New Students

Welcome! First of all, when we say “new students” we mean “new to yoga” and “new to Groove Yoga”.

No matter which category you fall into, please complete our Registration Form. This form will be entered directly into our computer system.  You can purchase class passes online or at the studio. Don’t forget to pick up a registration scan card when you first come to the studio to speed through class check in!

If you’re new to yoga, here are a few things to remember and what to expect in class.

Things to Remember

  • Please remember to arrive 15-20 minutes early for your first class so we can orient you to the studio. We are happy to recommend classes for new students, just ask!
  • Always come to yoga class well hydrated. Bring water with you or you may purchase it at the studio.
  • Bring a clean towel and yoga mat. Rental yoga mats are available and hand towels are available for your use. You’ll need a towel for the hot yoga classes!
  • Sign in every time you come to class.

What to Expect in Class

A yoga practice is a practice for body, mind and spirit. The mix will be different from class to class and from day to day, based on what the teacher is doing and how you’re feeling, but there’s a very different feel from other exercises you may be used to. Runners, think of it as a trail run through an empty Yosemite on a bright golden morning. Yes, you’re working — hard, in fact — but there’s more than that going on.

If you have a yoga mat, bring it. If you don’t, we’ll rent you one. Wear comfortable workout clothes. You don’t need a fancy outfit or fancy equipment. It’s the simplest thing in the world — just your body, a mat to keep you from slipping and give you a little cushion, and maybe some water.

After you fill out a registration form and choose whether you want to do a drop-in or take advantage of our new student 30-day offer, you’re ready to go in. Inside the studio, pick a spot you like, unroll your mat and get on it.

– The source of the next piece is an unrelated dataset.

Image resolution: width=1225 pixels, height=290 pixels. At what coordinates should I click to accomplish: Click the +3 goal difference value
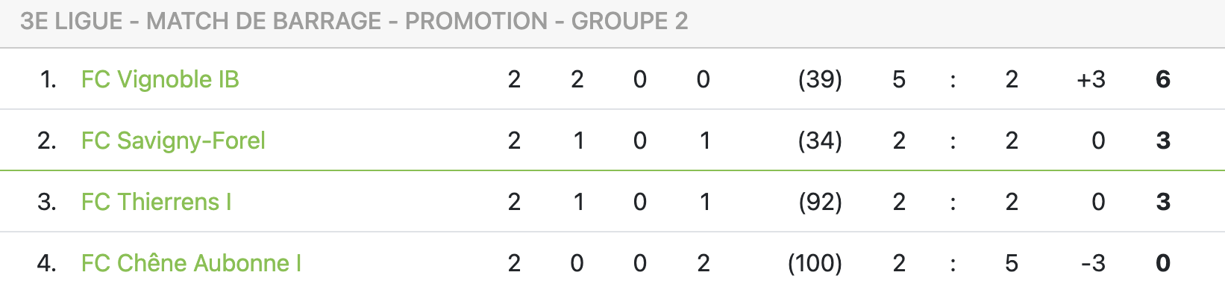click(1091, 79)
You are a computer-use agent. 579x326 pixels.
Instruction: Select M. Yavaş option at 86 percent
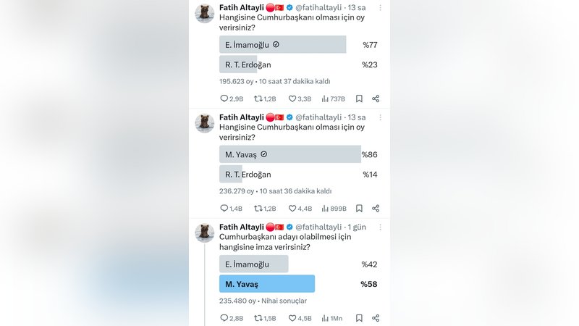[290, 154]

You’ll likely see some people in balasana (the child’s pose), with their knees open, their hips on their heels and their head down. This is a great way to start, just letting your brain settle down and get into the right frame of mind. That frame of mind is calm, open, and exploratory. Other people will be stretching out or maybe practicing some tricky pose they’ve been working on.

When class is ready to begin, the teacher will ask everyone to come into some starting position; maybe balasana or some other simple pose. Typically, they’ll talk through some opening to set a tone and get everyone ready, and then we’ll begin. Every teacher will be different, and every class will be different, but in general the class will include a series of connected movements, one flowing into the next, interspersed with some holds to really give you a chance to get the feel of the pose. At the beginning, the poses may be coming a little fast, and you may feel a little lost. Don’t worry about it. Some sequences will repeat, and you’ll get the hang of it. If you find that you’re on the wrong leg, or twisted the wrong way, just adjust. We’re not the Bolshoi Ballet. It’s not a big deal.

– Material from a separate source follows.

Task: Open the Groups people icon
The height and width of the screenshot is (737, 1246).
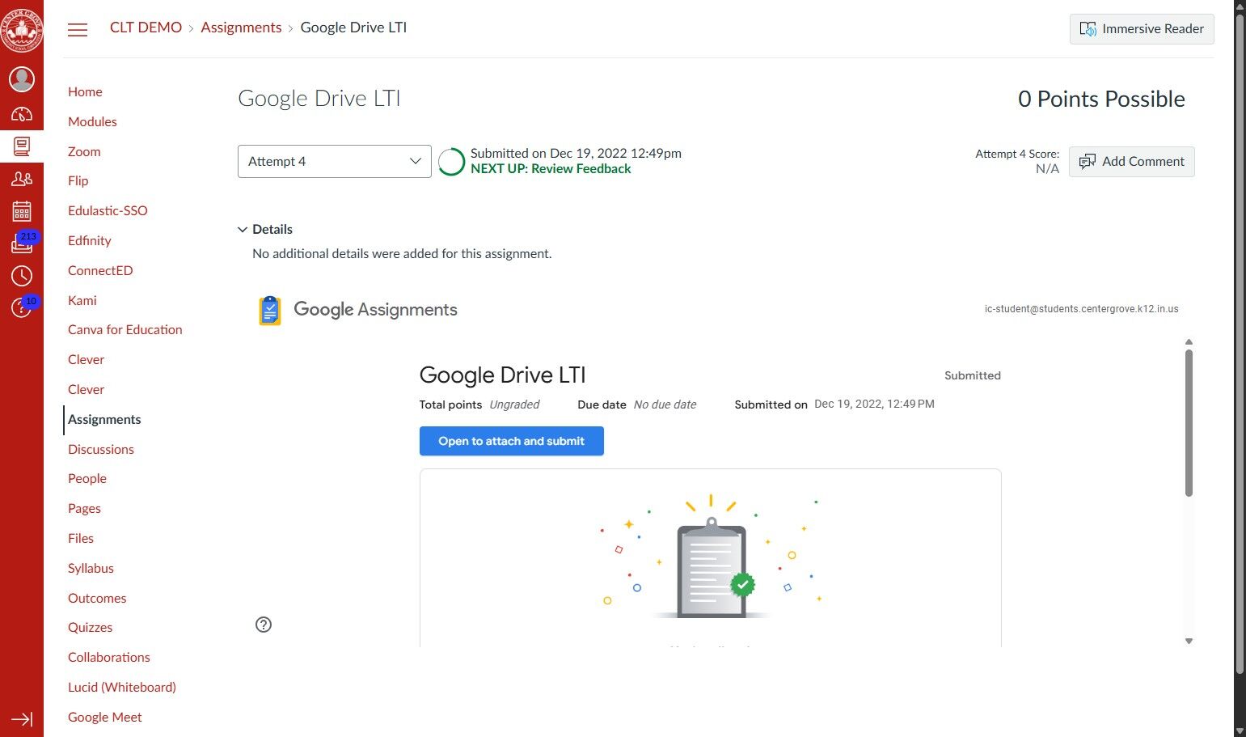Action: coord(22,179)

You’re going to find at one point or another, and probably at many points, that you just can’t hold the pose any longer. You’re tired, it’s hard, and you’re getting frustrated. Pay attention to this moment. It’s the most important one in the whole class and it’s the beginning of your true yoga practice. Notice how your mind reacts, the old tapes that play in your head, the issues of achievement or failure or embarrassment — maybe you want to hide or leave, maybe you want to punch the teacher, maybe you want to knock over the person next to you who seems to be doing it so easily. The yoga, the real yoga is in recognizing that moment for what it is, and using concentration and breathing to bring yourself off the ledge. And if your body is really beyond its limit, then you back off, come down to child’s pose and take a break. The healthiest thing in the world is learning to listen to your body and knowing when you need to push through a mental block versus when you need to back off of a physical one.

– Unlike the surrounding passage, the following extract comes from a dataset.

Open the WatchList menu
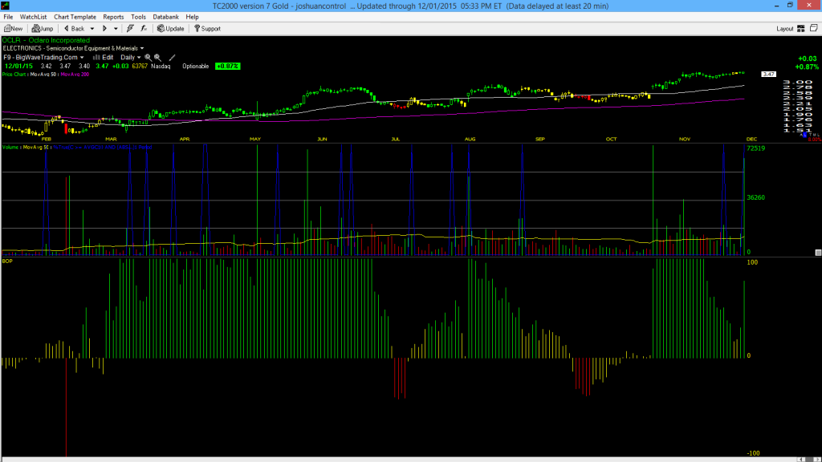This screenshot has width=822, height=462. pos(33,17)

At the end of class, you’ll do a pose called savasana. This pose looks suspiciously like napping — laying flat on your back with your eyes closed, arms and legs the width of your mat. It’s not. It’s actually the time of the most intense mental discipline. You try not to let your mind wander — not to plan, or analyze, or review the class and the poses you did ‘well’ versus those you did ‘poorly’. You try to let your mind be perfectly still. No stories, no words, no drifting. Just being there, perfectly still, feeling your body settle and recover. Let all your muscles completely and totally relax. Please don’t leave class during this pose. Try not to fidget, or make noise, or talk. But if someone else does, try not to let that spin you out. Don’t get mad, don’t lose focus. Just try it, release and relax.

Then the teacher will close the class and you’ll be done. Notice how you feel. It’s way different than the end of a run or a gym workout. Your muscles are fatigued, but they’re not tight. They’re lengthened rather than shortened. You’re cardiovascular system feels worked, but you feel light and nourished, with more oxygen in your system. Many people say they leave class “blissed out”, but don’t confuse that with some sort of dream state. If you ask, they’ll say that their mind feels sharp and quick, but unburdened and clear.

Individual results may vary, but doesn’t it sound worth a try?